Kedua, ancaman pencabutan beasiswa dan larangan
berkegiatan serta pengurangan nilai itu bisa menjadi indeks buruk bagi kehidupan mahasiswa.
Berorganisasi adalah sarana bagi mahasiswa untuk mengaplikasikan ilmu yang
didapat dari kelas. Organisasi menjadi wahana berlatih mengaktualisasikan diri,
termasuk kebebasan mengemukakan ide. Ketika ruang itu dibatasi, bahkan ditutup,
tentu yang muncul adalah mahasiswa-mahasiswa egoistis dan individualis.
Mahasiswa menjadi tak menghargai perbedaan pendapat, bahkan takut berpendapat
karena ancaman selalu menghantui.
Padahal, seperti diungkapkan Ki Hadjar
Dewantara, tujuan pendidikan adalah memerdekakan manusia (termasuk mahasiswa)
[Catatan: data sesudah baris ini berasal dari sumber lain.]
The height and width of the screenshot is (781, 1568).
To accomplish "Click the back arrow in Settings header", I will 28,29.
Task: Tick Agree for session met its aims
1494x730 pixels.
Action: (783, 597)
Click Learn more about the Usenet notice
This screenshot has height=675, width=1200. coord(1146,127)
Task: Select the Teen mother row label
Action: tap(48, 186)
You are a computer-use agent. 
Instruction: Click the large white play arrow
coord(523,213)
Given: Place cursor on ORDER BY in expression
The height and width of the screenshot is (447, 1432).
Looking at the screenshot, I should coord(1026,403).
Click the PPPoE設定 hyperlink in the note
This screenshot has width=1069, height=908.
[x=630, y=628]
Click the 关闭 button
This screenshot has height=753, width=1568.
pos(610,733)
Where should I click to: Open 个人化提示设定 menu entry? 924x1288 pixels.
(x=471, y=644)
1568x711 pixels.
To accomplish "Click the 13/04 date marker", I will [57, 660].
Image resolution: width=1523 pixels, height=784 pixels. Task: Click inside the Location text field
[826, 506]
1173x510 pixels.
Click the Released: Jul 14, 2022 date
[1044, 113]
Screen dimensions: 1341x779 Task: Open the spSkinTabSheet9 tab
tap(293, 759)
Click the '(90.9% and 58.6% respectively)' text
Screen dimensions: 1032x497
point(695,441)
sebagai anggota masyarakat. Dalam pendidikan yang ditegaskan Ki Hadjar,
kemerdekaan bersifat tiga macam: berdiri sendiri (zelfstandig), tidak
tergantung orang lain (onafhankelijk), serta dapat mengatur diri sendiri
(vrijheid, zelfbeschikking). Wajar jika pesimisme mengapung. Dalam kondisi
ketika kebebasan berpendapat dibungkam, peran pendidikan sebagai proses
pencerdasan kehidupan bangsa dengan nation and chacracter building sangat
mungkin terabaikan.
Itu harus menjadi bahan refleksi bersama. Sivitas
akademika harus mengembalikan kampus dan membuka ruang lebar bagi kebebasan
berpendapat. Pemimpin kampus tak perlu mengancam mahasiswa yang kritis. Sungguh
sangat ironis jika masih terdengar kabar bahwa mahasiswa Bidikmisi dikekang
akses berkegiatan dan berpendapatnya. Alasan bahwa mereka dibantu pihak kampus
untuk memperoleh biaya pendidikan, bukanlah sebab masuk akal untuk mengekang
ruang gerak mereka. Kampus negeri hanyalah lembaga kepanjangan tangan
pemerintah untuk membantu warga kurang mampu demi mengakses pendidikan.
Sama
seperti mahasiswa lainnya, para mahasiswa Bidikmisi juga memiliki potensi untuk
membangun kehidupan intelektual kampus, secara kritis sekalipun. Pembungkaman
pihak birokrat kampus terhadap mahasiswa Bidikmisi merupakan bentuk arogansi
birokrat yang seolah-olah merasa sebagai “dewa penolong” bagi mereka. Tapi
bentuk pertolongan dengan kekang di baliknya sama saja wujud penjajahan
terhadap hak berpendidikan warga negara.